-------- EXTRAIT À LIRE --------

Une nouvelle tribune, publiée dans le journal Le Monde, le 27 décembre 2023, rédigée par un collectif emmené par l’association MetooMédias revient sur les propos d’Emmanuel Macron : « Vos propos dans l’émission ‘C à vous’, le 20 décembre, témoignent de votre désintérêt pour la cause (cfr : lutte contre les violences faites aux femmes) et d’une totale ignorance du champ des violences sexistes et sexuelles. (…) Vous auriez pu entrer dans l’histoire comme le président ayant fait durablement avancer la cause des victimes de violences conjugales et de violences sexistes et sexuelles. A contrario, vous avez – par vos mots – validé la culture du viol au plus haut sommet de l’Etat.« 

Ne peut-on donc pas séparer l’artiste de l’homme ? comme le dénonçait Blanche Gardin aux Molières en 2020…

Le fondateur de l’association Les Papillons, qui vient en aide aux enfants victimes de violences, a pris la décision de se séparer de l’acteur Pierre Richard, co-signatiare de la tribune : « Parce que nous sommes et serons toujours du côté des victimes et parce que la tribune de soutien à Gérard Depardieu qu’il a signé est indécente, Pierre Richard n’est plus un des ambassadeurs de l’association Les Papillons. » a-t-il écrit sur son compte Instagram.

Lucie Lucas, quant à elle, dénonce les agissements de l’actrice Victoria Abril, sa mère dans la série Clem (TF1) : “J’ai beaucoup à dire sur certaines personnes de cette liste délicieuse de co-signataires… avec TOUT ce que les jeunes générations de comédiens ont de dossiers sur vous, j’espère que vous êtes prêts pour la retraite parce que ne vous protégera plus !Hein Victoria… tu veux qu’on parle de tes nombreuses agressions y compris sexuelles envers tes partenaires ? À y réfléchir, je ne suis pas surprise que tu aies signé ce torchon… tu flippes toi aussi et à y réfléchir tu as bien raison. Ça suffit le délire.” L’avocat de Victoria Abrilmaître Stéphan Zitzermann a annoncé à Libération, le vendredi 29 décembre2023, qu’il allait porter plainte pour diffamation.

Dans la liste des signataires de la tribune du Figaro, on retrouve également la critique d’art Catherine Millet dont les propos sur le viol ont déjà fait polémiques. En effet, en décembre 2017, sur France Culture, elle déclare « Je regrette beaucoup de ne pas avoir été violée parce que je pourrais témoigner que du viol, on s’en sort.« . En janvier 2018, elle affirme aux micros de Quotidien (TMC) être contre la loi sur les violences sexuelles et le harcèlement de rue proposée par Marlène Schiappa et ajoute avoir « une certaine compassion pour les frotteurs. Quelqu’un qui en est réduit à ça pour trouver une satisfaction sexuelle doit être dans une certaine misère sexuelle.« 

Yvan Attal a expliqué à l’antenne de BFMTV, le jeudi 28 décembre 2023, pourquoi il avait signé la tribune du Figaro : « Je ne veux pas défendre Depardieu l’acteur, mais le citoyen Depardieu. Je n’ai pas signé cette pétition contre les femmes, et c’est là mon malaise. Je l’ai signée pour dire une chose : c’est qu’il y a une tyrannie d’une certaine morale qui se substitue à la justice, une meute qui se permet de lyncher des gens sur la place publique. »

-------- SEGMENT DE DONNÉES --------

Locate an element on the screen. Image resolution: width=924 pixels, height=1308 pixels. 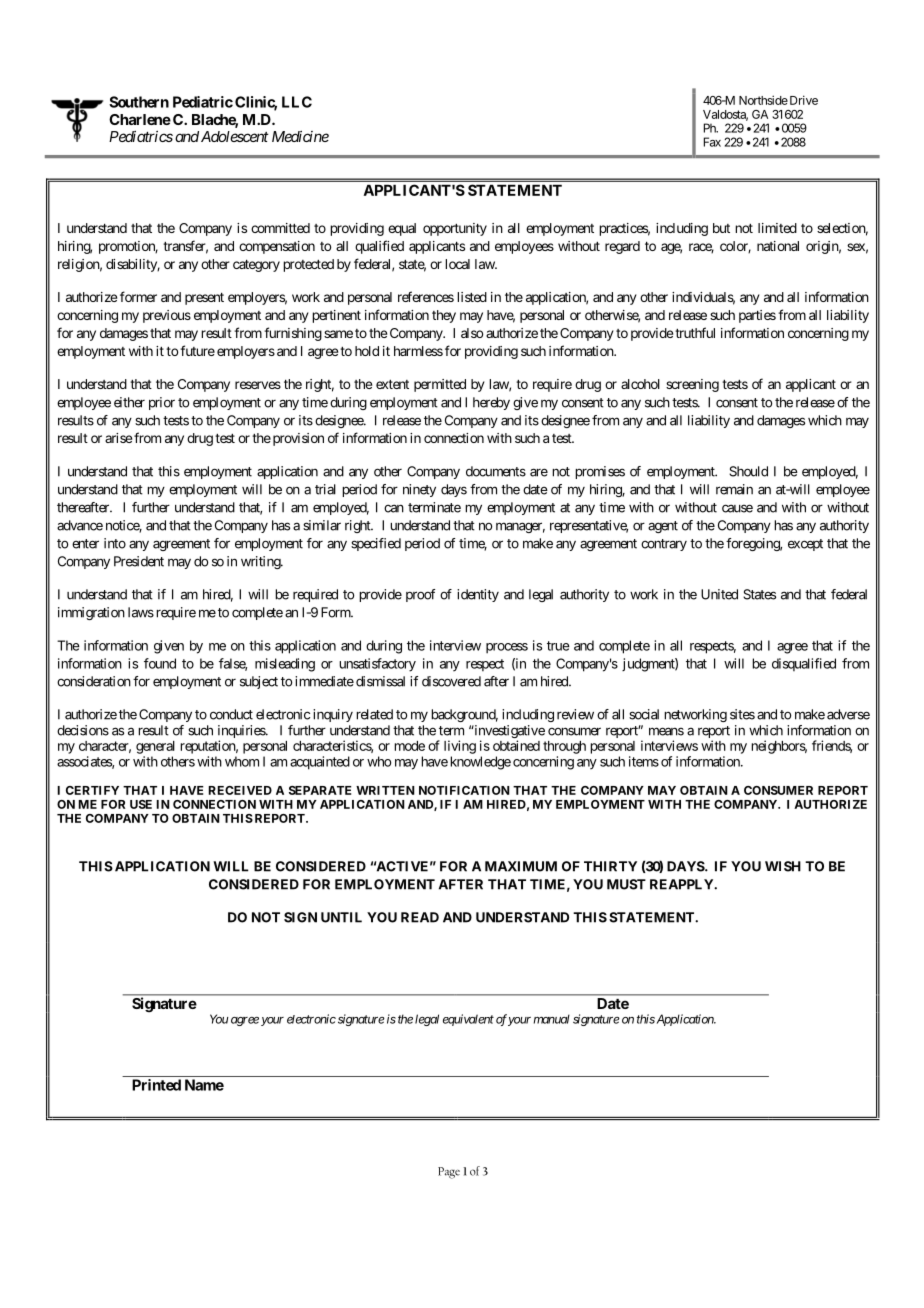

--------

- [PARTIES DE L'EXERCICE]
1. Traduisez en anglais cette phrase de l'extrait sur la tribune en soutien à Gérard Depardieu : « Je n'ai pas signé cette pétition contre les femmes, et c'est là mon malaise. »
2. Poursuivez l'extrait sur la tribune en soutien à Gérard Depardieu à partir de sa dernière phrase.

- [RÉPONSES ATTENDUES]
1. I did not sign this petition against women, and that is what makes me uneasy.

2.
Il y a donc une pointe de regret chez Yvan Attal, ce regret devient une « grave erreur » chez Nadine Trintignant. Elle dit qu’elle ignorait l’auteur de cette tribune : le comédien Yannis Ezziadi, proche de figures d’extrême droite et éditorialiste au magazine conservateur Causeur. Et petit-à-petit, la liste des signataires qui font marche arrière suite aux révélations de l’identité de l’auteur de la tribune du Figaro s’allonge : la réalisatrice Josée Dayan, que l’on voit défendre Gérard Depardieu dans le reportage de Complément d’Enquête déclare sur les réseaux sociaux : « Je regrette d’être associée à l’initiateur de cette tribune dont j’ignorais l’engagement politique et qui s’est présenté comme un acteur voulant défendre Gérard, me donnant simplement son prénom. Je ne le connais pas et je suis très mal à l’aise d’être associée à lui.« 

Charles Berling écrit sur son compte Instagram : « Je combats au quotidien les idées d’extrême droite portées par son auteur, je regrette le manque de nuance et les raccourcis de ce texte et j’entends l’indignation qu’il suscite. (…) Je l’ai signée car, en tant que citoyen, artiste et responsable culturel, je défends la légitimité de la justice contre les effets de horde et de meute et c’est cette haine collective, rendue possible par l’usage massif des réseaux sociaux que j’ai voulu dénoncer. »

Même son de cloche du côté de Pierre Richard et de Patrice Leconte. Carole Bouquet, ancienne compagne de Gérard Depardieu pendant 10 ans, dénonce sur Instagram : « Je ne soutiens pas les idées et valeurs associées au journaliste porteur de cette tribune. Lui donner de la visibilité par l’entremise de Gérard me met, comme vous pouvez l’imaginer, profondément mal à l’aise. » Elle avait pris la défense de son ancien compagnon sur le plateau de Quotidien, le jeudi 21 décembre 2023 : « Gérard est capable d’être grossier et limite, mais il est incapable de faire de mal à une femme. (…) Je connais ses démons et je sais qu’il est incapable de faire violence à une femme. Laissons la justice décider si, oui ou non, il a violé une femme. Moi, je suis certaine que la justice décidera que c’est faux… » > voir la vidéo de son entretien complet.

L’acteur Jacques Weber parle lui, dans Mediapart, d’un « autre viol » en signant cette tribune : « J’ai par réflexe d’amitié signé à la hâte, sans me renseigner, oui j’ai signé en oubliant les victimes et le sort de milliers de femmes dans le monde qui souffrent d’un état de fait trop longtemps admis. (…) Malgré l’amour ou l’admiration que ses amis, sa famille et la famille du cinéma lui portent, nous ne devons pas empêcher la vérité d’éclore. »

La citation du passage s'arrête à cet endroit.